Ketika sesorangb ada masalah maka ia akan menyalakan lilinnya dan berdoa
memohon agar menerangi masalahnya.
c. 13 Altar
Terdapat beberapa altar di klenteng tersebut
1. Thian Kong =
Tuhan Allah
2. Sam Kwan Tai te = 3 dewa (Bumi, Air dan Langit)
3. Sam Pok/Kwan
Se im po sat = tuan rumah yang didewakan sebagai panglima perang
4. Tho Tee kong
= dewa bumi
5. Kwan Se imp
po sa
6. Hok tek ceng
sin
7. Kwee seng
ong
8. Thay Siang
lo kun
9. Tay sun
10. Ci kung Hok
Hud
11. Su beng Ciao
Kun
12. Budhaa
Gotama
13. Dewa-dewi
C. Lokasi dan
Waktu Kegiatan
Berlokasi di Desa Cilenggang, Serpong.

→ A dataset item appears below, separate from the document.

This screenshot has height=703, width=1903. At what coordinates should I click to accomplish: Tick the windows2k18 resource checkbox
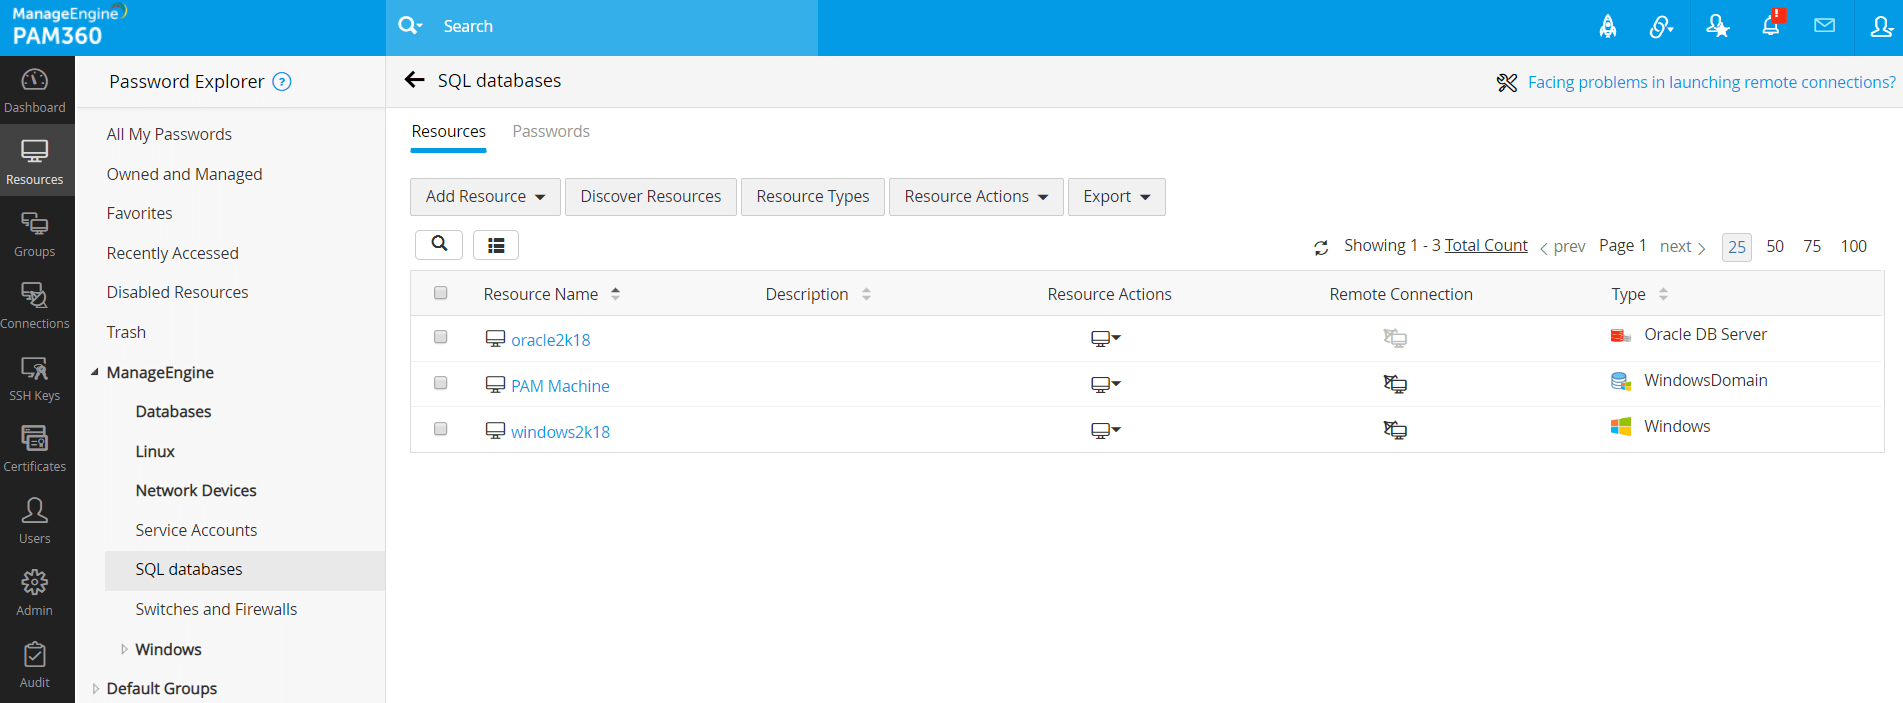[x=440, y=429]
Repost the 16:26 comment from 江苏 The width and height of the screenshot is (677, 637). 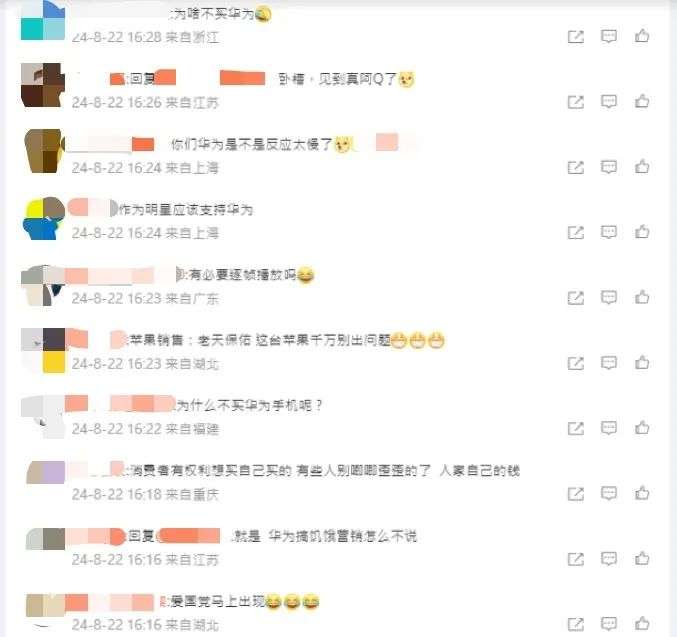tap(576, 102)
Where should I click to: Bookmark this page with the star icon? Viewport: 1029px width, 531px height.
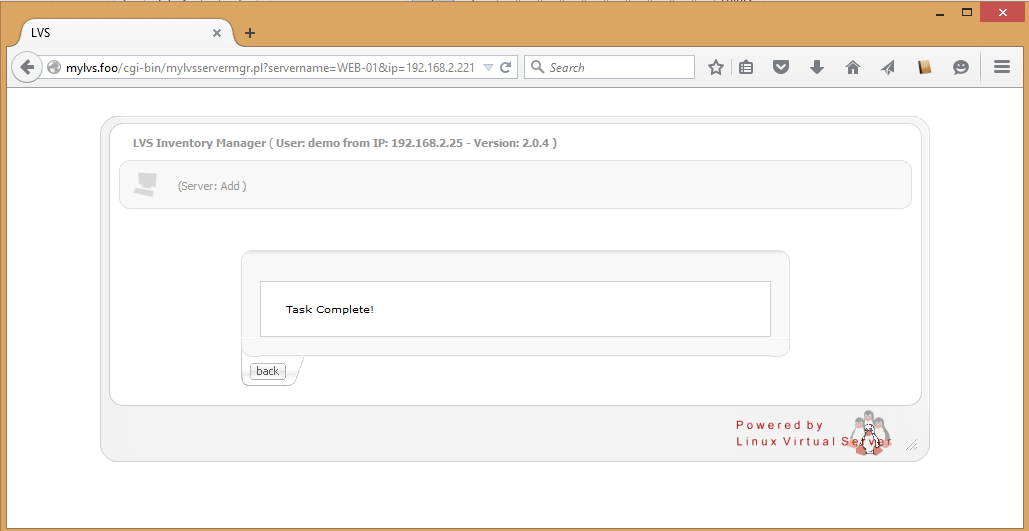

Tangerang Banten
Waktu kegiatan dilakukann pada tanggal 02
April 2017
D.
Pihak-Pihak yang dilibatkan
Pengurus Klenteng Boen Hai Bio Pak Chandra.
BAB III
PENUTUP
A. Kesimpulan
Klenteng Boen Hay Bio ini tepatnya terletak di Jalan Pasar Lama Serpong
RT 014/05 Cilenggang, Serpong, Tangerang Selatan. Kelenteng Boen Hay Bio
merupakan klenteng tertua yang ada di daerah Serpong karena klenteng ini sudah
berusia tiga ratus tahun dan sudah sepuluh kali direnovasi.
Di bagian depan
Kelenteng Boen Hay Bio, terdapat tulisan pada gerbang yang berbunyi “Boen Hay
Bio, Vihara Karuna Jala” serta ornamen sebuah kepiting raksasa. Rupanya
kepiting dalam budaya Tionghoa dipercaya dapat melindungi kuil dan mampu
mmengusir roh-roh jahat yang bergentayangan.
B.
Saran
Peninggalan Sejarah yang sangat luar biasa ini adalah sesuatu yang harus
di lestariakan, Selain klenteng ini sebagai situs sejarah klenteng ini pun bisa
dibudidayakan sebagi tempat wisata karena bangunannya yang indah ditambah ornamen-ornamen yang unik.